Horizontal transfer of a non-autonomous Helitron among insect and viral genomes

Abstract

Background: The movement of mobile elements among species by horizontal transposon transfer (HTT) influences the evolution of genomes through the modification of structure and function. Helitrons are a relatively new lineage of DNA-based (class II) transposable elements (TEs) that propagate by rolling-circle replication, and are capable of acquiring host DNA. The rapid spread of Helitrons among animal lineages by HTT is facilitated by shuttling in viral particles or by unknown mechanisms mediated by close organism associations (e.g. between hosts and parasites).

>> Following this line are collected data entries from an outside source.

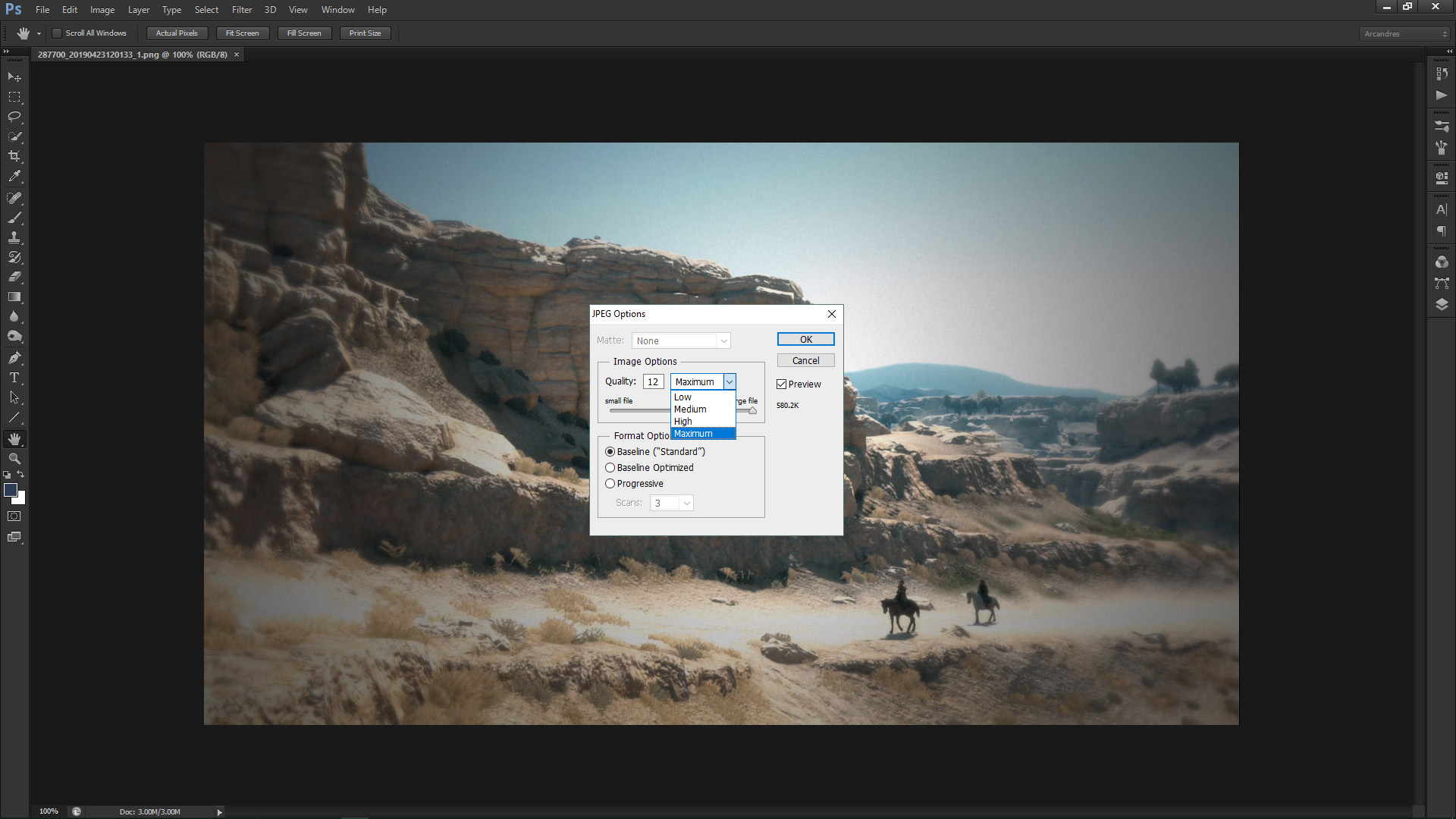Select Baseline Optimized format option
1456x819 pixels.
tap(610, 468)
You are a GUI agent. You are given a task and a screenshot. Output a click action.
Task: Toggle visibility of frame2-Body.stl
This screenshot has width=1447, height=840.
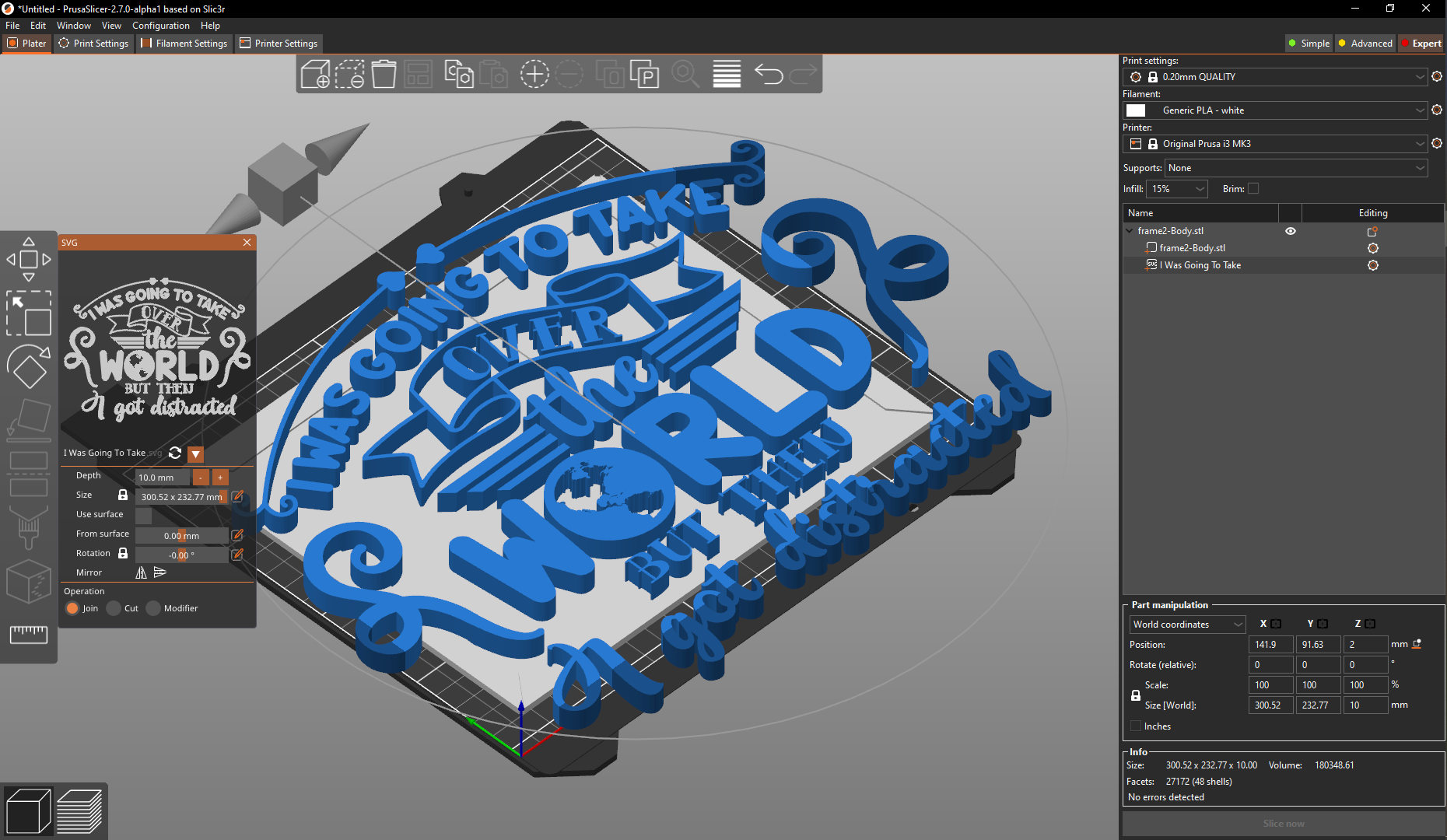(1291, 231)
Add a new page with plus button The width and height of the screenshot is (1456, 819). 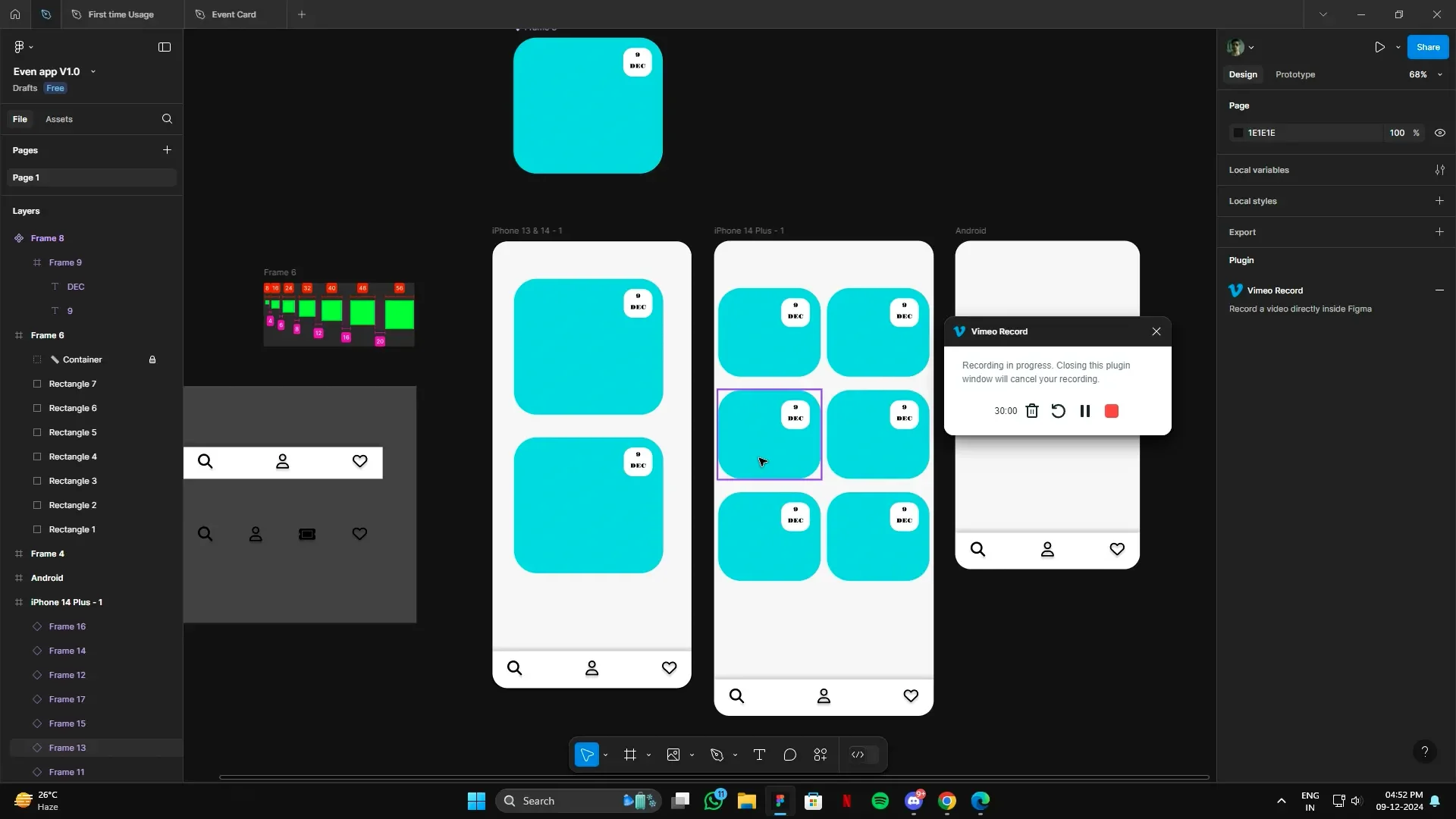pos(167,149)
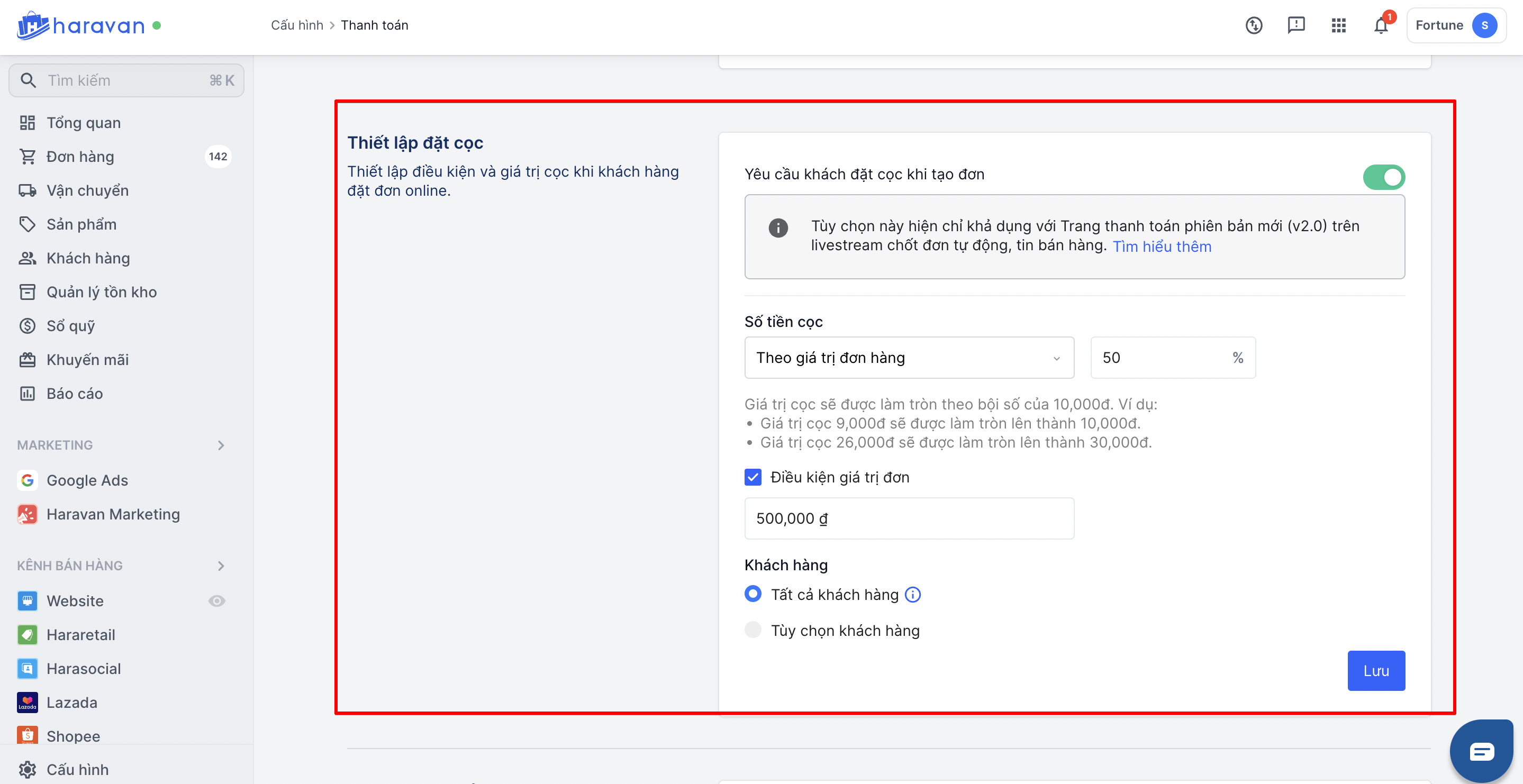The image size is (1523, 784).
Task: Uncheck Điều kiện giá trị đơn checkbox
Action: click(753, 477)
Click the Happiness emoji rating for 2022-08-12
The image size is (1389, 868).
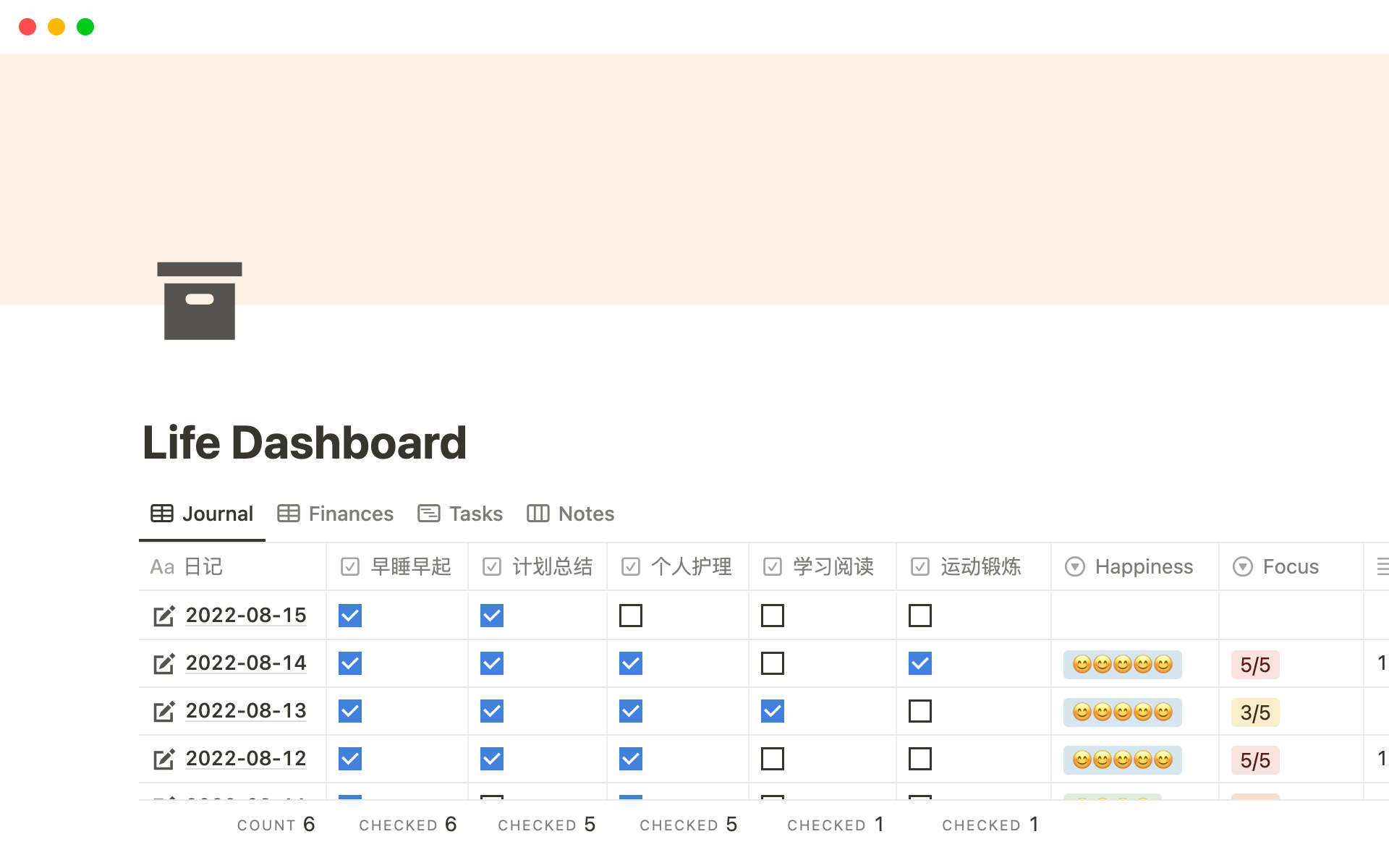(x=1121, y=760)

Results: A non-autonomous Helitron independently annotated as BmHel-2 from Bombyx mori and the MITE01 element from Ostrinia nubilalis was predicted in the genomes of 24 species in the insect Order Lepidoptera. Integrated Helitrons retained ≥ 65% sequence identity over a 250 bp consensus, and were predicted to retain secondary structures inclusive of a 3'-hairpin and a 5'-subterminal inverted repeat. Highly similar Hel-2 copies were predicted in the genomes of insects and associated viruses, which along with a previous documented case of real-time virus-insect cell line transposition suggests that this Helitron has likely propagated by HTT. Conclusions: These findings provide evidence that insect virus may mediate the HTT of Helitron-like TEs. This movement may facilitate the shuttling of DNA elements among insect genomes. Further sampling is required to determine the putative role of HTT in insect genome evolution.